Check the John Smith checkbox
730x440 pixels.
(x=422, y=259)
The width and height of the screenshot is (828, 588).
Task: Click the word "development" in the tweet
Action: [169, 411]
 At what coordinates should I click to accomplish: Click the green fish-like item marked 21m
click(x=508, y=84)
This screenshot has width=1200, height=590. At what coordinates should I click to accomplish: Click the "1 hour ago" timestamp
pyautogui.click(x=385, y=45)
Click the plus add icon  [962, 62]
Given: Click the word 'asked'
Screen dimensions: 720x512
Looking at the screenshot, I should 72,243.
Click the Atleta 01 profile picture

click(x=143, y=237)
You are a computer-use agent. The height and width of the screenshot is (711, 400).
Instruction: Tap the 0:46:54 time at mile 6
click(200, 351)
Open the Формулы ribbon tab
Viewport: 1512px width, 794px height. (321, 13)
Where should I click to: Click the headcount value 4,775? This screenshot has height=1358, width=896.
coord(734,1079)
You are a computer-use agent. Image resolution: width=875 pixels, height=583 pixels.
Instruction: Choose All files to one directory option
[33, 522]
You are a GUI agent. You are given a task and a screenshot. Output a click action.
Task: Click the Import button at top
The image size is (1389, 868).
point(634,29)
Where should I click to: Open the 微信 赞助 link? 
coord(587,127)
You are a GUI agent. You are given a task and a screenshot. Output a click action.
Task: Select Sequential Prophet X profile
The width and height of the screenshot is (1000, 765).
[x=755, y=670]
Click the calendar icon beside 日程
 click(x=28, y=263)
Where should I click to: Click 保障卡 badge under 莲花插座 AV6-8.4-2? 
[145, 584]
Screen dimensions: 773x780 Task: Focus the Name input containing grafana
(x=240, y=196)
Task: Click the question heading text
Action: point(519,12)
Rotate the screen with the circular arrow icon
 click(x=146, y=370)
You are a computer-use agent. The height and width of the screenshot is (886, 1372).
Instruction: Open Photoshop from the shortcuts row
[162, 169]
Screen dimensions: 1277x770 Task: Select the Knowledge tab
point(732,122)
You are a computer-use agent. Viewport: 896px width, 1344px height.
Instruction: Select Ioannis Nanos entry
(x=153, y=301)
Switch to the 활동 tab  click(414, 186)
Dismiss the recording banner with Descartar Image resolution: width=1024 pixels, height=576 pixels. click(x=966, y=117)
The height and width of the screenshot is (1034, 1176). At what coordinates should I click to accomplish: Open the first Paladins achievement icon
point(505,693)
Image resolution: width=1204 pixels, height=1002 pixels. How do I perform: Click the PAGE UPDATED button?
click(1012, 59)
==*==
:: Problem description ::
Copy every one of the items above word for word, keeping each line as it is.

:: Final answer ::
Check the John Smith checkbox
730x440 pixels.
(x=422, y=259)
The width and height of the screenshot is (828, 588).
Task: Click the word "development" in the tweet
Action: [169, 411]
 At what coordinates should I click to accomplish: Click the green fish-like item marked 21m
click(x=508, y=84)
This screenshot has width=1200, height=590. At what coordinates should I click to accomplish: Click the "1 hour ago" timestamp
pyautogui.click(x=385, y=45)
Click the plus add icon  [962, 62]
Given: Click the word 'asked'
Screen dimensions: 720x512
Looking at the screenshot, I should 72,243.
Click the Atleta 01 profile picture

click(x=143, y=237)
You are a computer-use agent. The height and width of the screenshot is (711, 400).
Instruction: Tap the 0:46:54 time at mile 6
click(200, 351)
Open the Формулы ribbon tab
Viewport: 1512px width, 794px height. (321, 13)
Where should I click to: Click the headcount value 4,775? This screenshot has height=1358, width=896.
coord(734,1079)
You are a computer-use agent. Image resolution: width=875 pixels, height=583 pixels.
Instruction: Choose All files to one directory option
[33, 522]
You are a GUI agent. You are given a task and a screenshot. Output a click action.
Task: Click the Import button at top
The image size is (1389, 868).
point(634,29)
Where should I click to: Open the 微信 赞助 link? 
coord(587,127)
You are a GUI agent. You are given a task and a screenshot. Output a click action.
Task: Select Sequential Prophet X profile
The width and height of the screenshot is (1000, 765).
[x=755, y=670]
Click the calendar icon beside 日程
 click(x=28, y=263)
Where should I click to: Click 保障卡 badge under 莲花插座 AV6-8.4-2? 
[145, 584]
Screen dimensions: 773x780 Task: Focus the Name input containing grafana
(x=240, y=196)
Task: Click the question heading text
Action: point(519,12)
Rotate the screen with the circular arrow icon
 click(x=146, y=370)
You are a computer-use agent. The height and width of the screenshot is (886, 1372).
Instruction: Open Photoshop from the shortcuts row
[162, 169]
Screen dimensions: 1277x770 Task: Select the Knowledge tab
point(732,122)
You are a computer-use agent. Viewport: 896px width, 1344px height.
Instruction: Select Ioannis Nanos entry
(x=153, y=301)
Switch to the 활동 tab  click(414, 186)
Dismiss the recording banner with Descartar Image resolution: width=1024 pixels, height=576 pixels. click(x=966, y=117)
The height and width of the screenshot is (1034, 1176). At what coordinates should I click to accomplish: Open the first Paladins achievement icon
point(505,693)
Image resolution: width=1204 pixels, height=1002 pixels. How do I perform: Click the PAGE UPDATED button?
click(1012, 59)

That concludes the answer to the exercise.